[Stored data entries]

((

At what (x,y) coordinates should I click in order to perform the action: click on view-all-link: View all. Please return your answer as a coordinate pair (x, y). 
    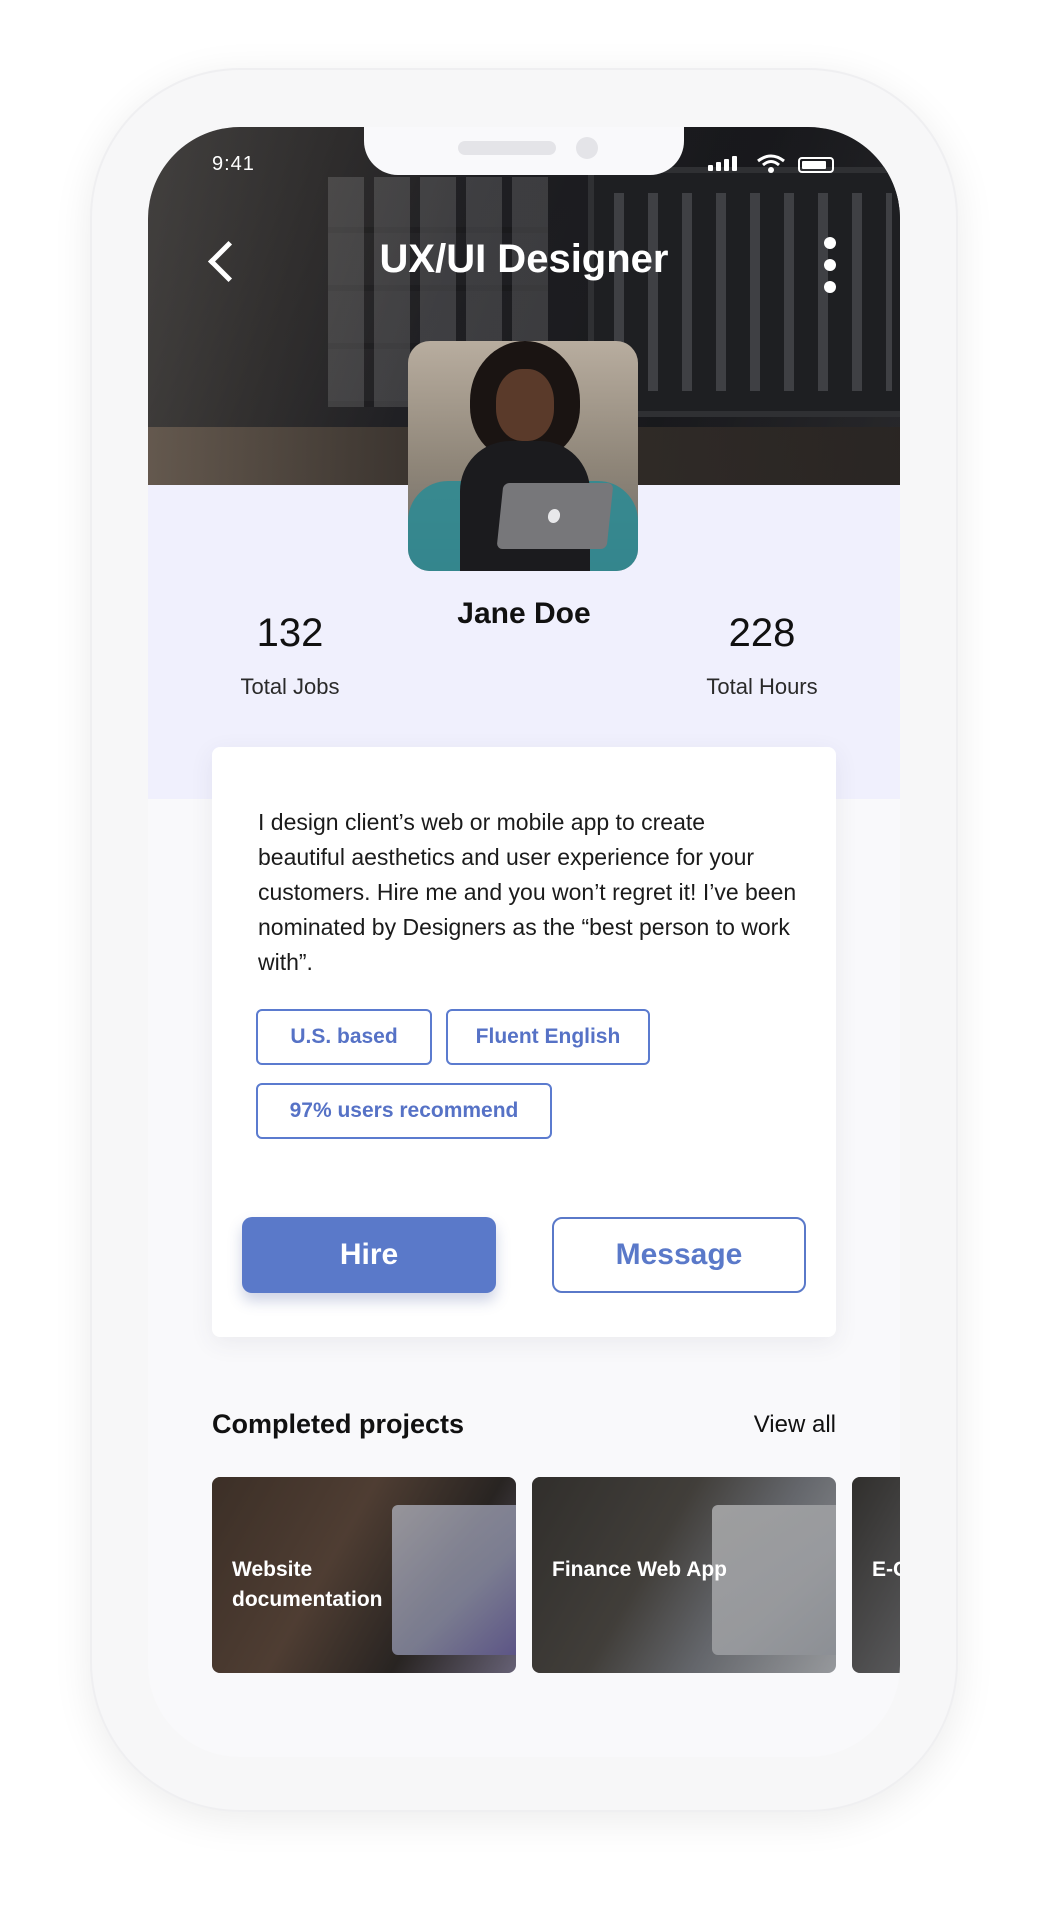
    Looking at the image, I should click on (773, 1425).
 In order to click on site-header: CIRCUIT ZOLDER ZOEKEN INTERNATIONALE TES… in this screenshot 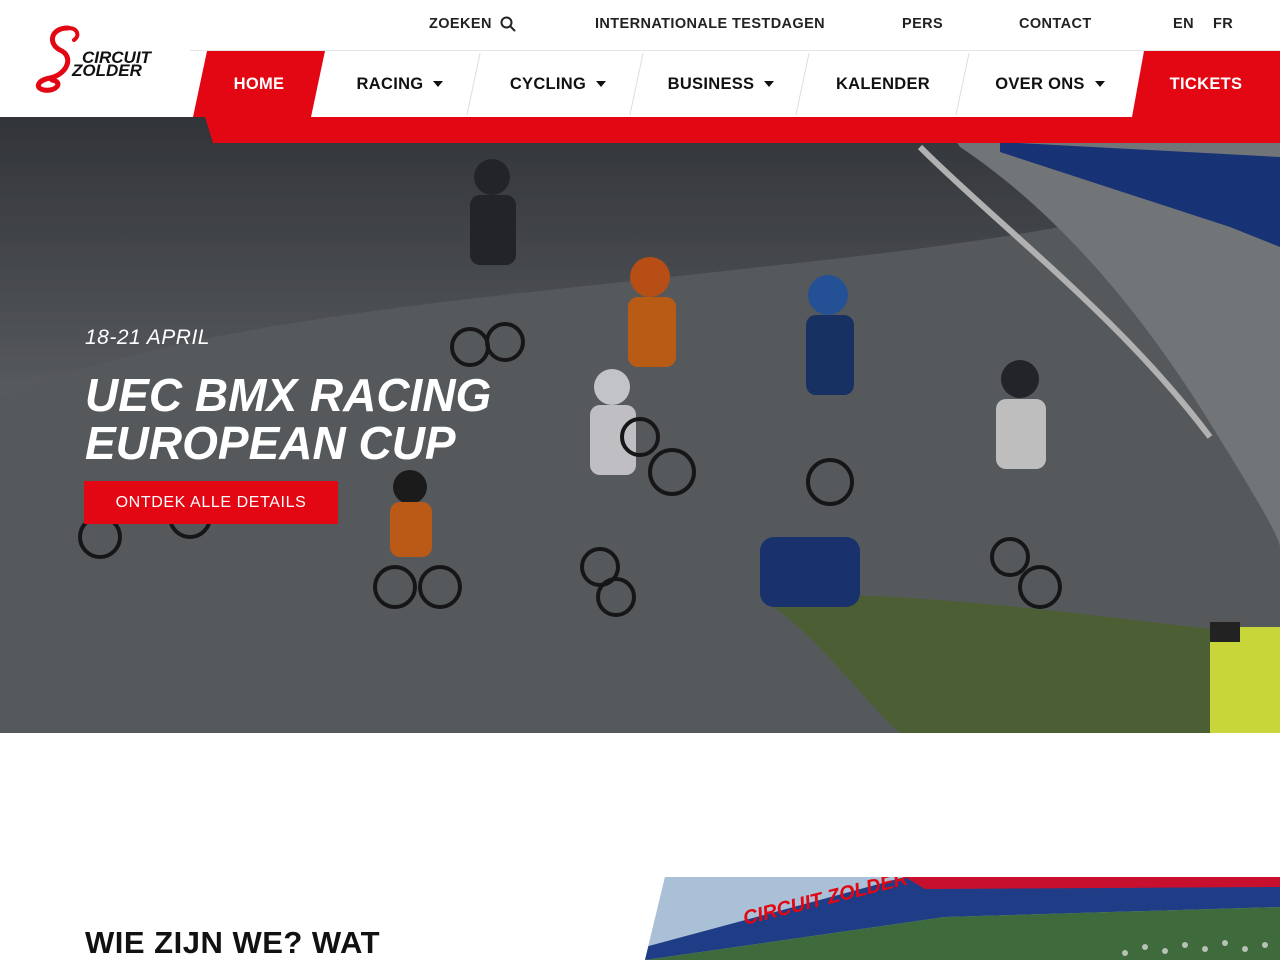, I will do `click(640, 58)`.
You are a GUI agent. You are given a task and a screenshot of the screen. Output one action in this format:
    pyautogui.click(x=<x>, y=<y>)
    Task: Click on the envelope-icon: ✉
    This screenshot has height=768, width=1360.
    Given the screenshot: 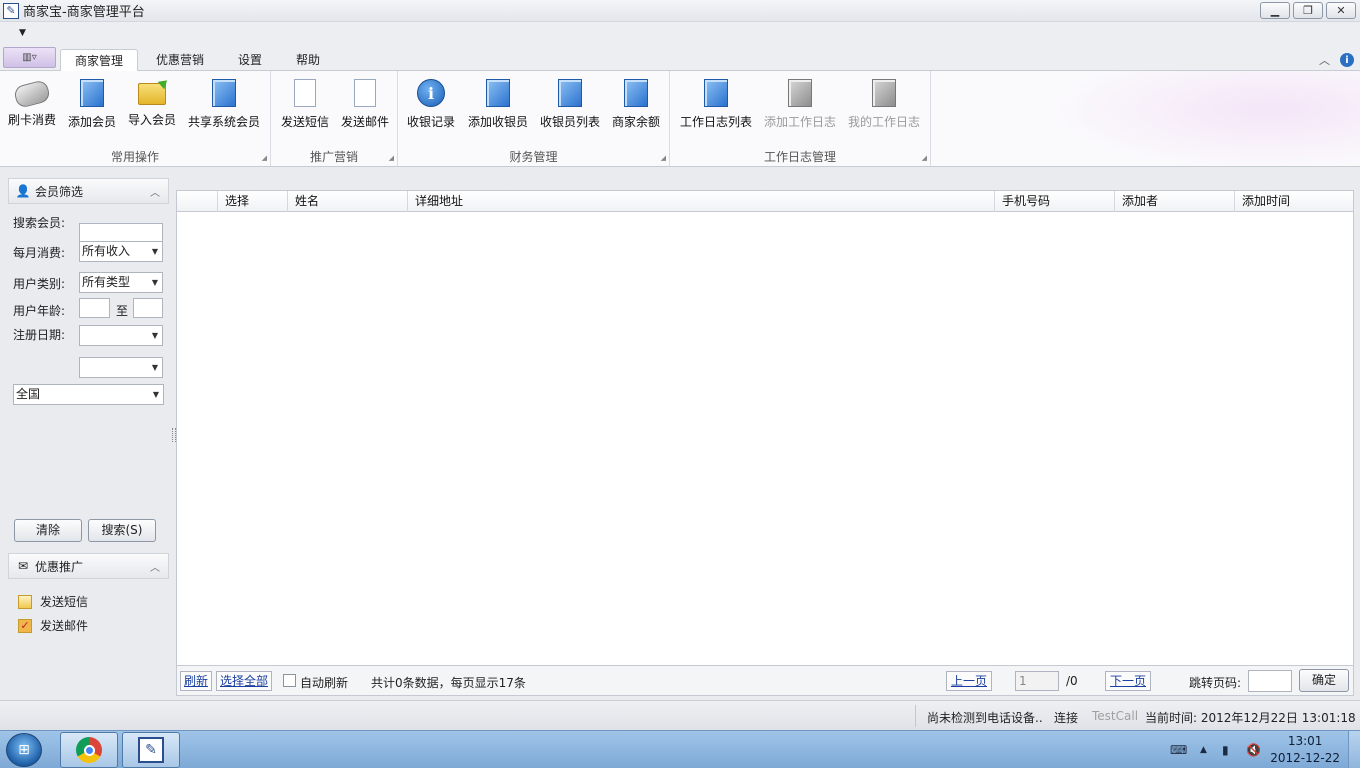 What is the action you would take?
    pyautogui.click(x=23, y=566)
    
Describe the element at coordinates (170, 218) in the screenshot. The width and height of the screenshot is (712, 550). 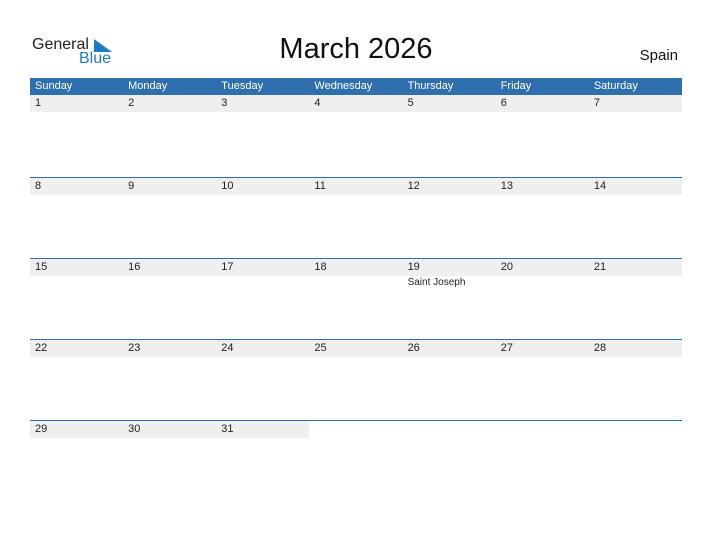
I see `day-cell: 9` at that location.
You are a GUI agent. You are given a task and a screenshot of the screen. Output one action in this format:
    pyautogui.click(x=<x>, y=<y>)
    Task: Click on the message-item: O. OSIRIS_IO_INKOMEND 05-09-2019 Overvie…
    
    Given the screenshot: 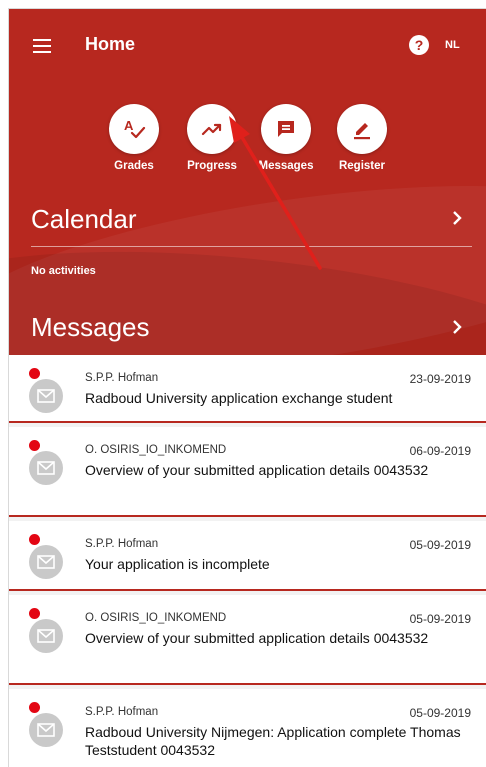 What is the action you would take?
    pyautogui.click(x=248, y=640)
    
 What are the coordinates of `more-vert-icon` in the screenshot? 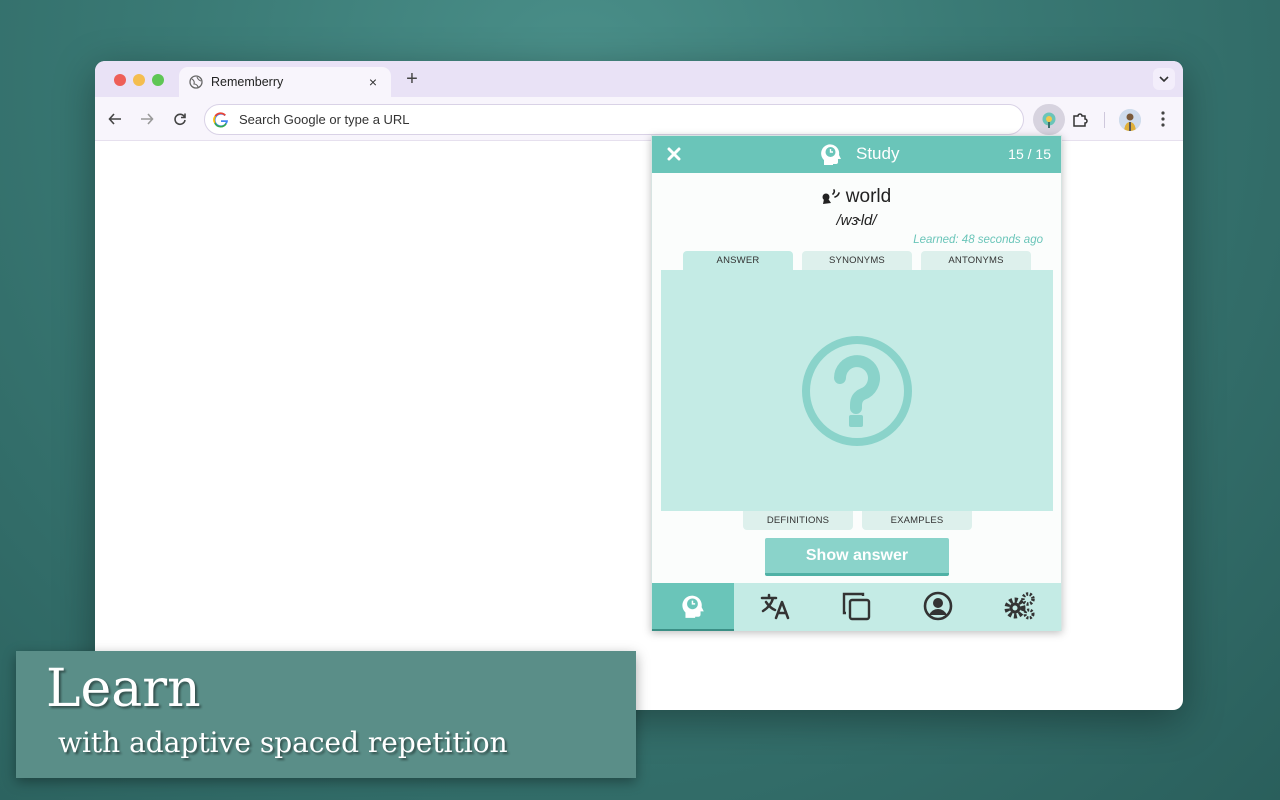 It's located at (1163, 119).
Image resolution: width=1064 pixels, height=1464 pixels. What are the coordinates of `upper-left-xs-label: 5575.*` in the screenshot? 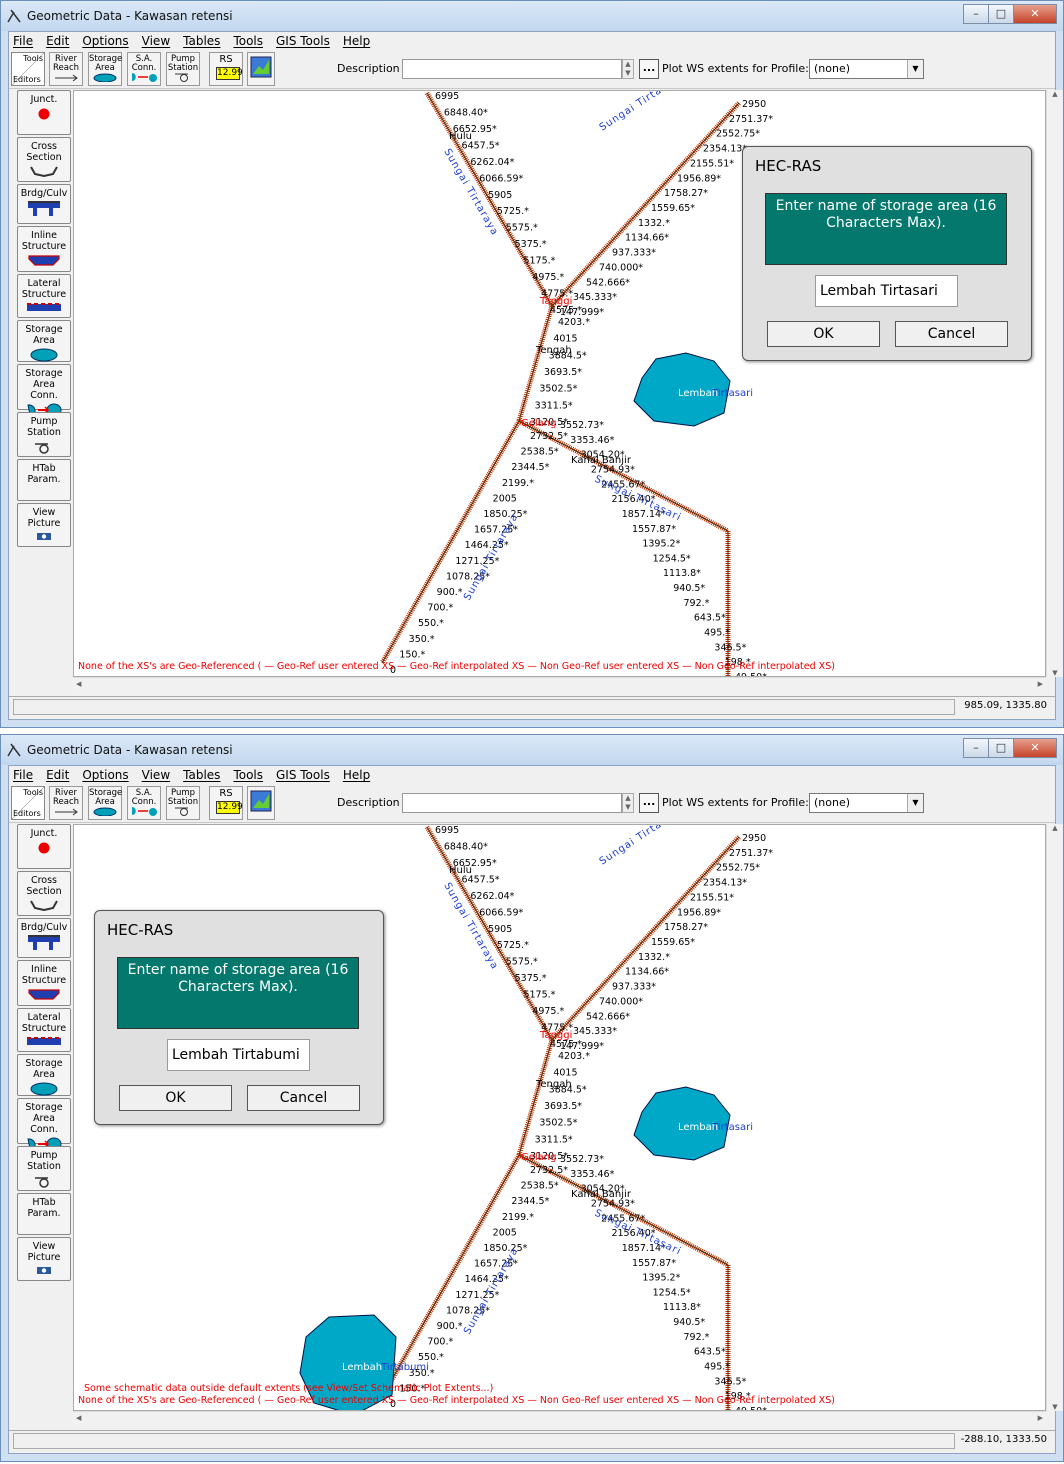 It's located at (522, 228).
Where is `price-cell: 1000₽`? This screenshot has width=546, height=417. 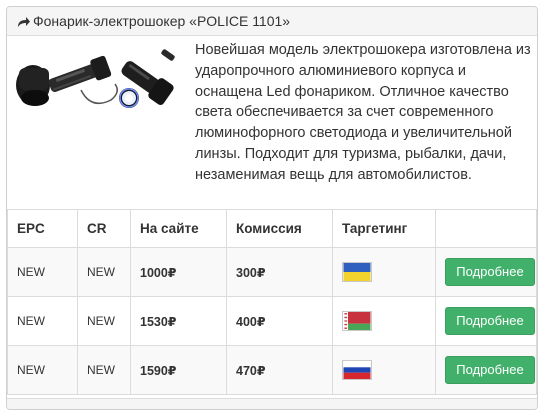 price-cell: 1000₽ is located at coordinates (178, 272).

))

**Work required**
Display every line of the rows above that contains the string "pyautogui", copying each line in full.

**Exercise answer**
    pyautogui.click(x=<x>, y=<y>)
    pyautogui.click(x=23, y=566)
    pyautogui.click(x=<x>, y=<y>)
    pyautogui.click(x=248, y=640)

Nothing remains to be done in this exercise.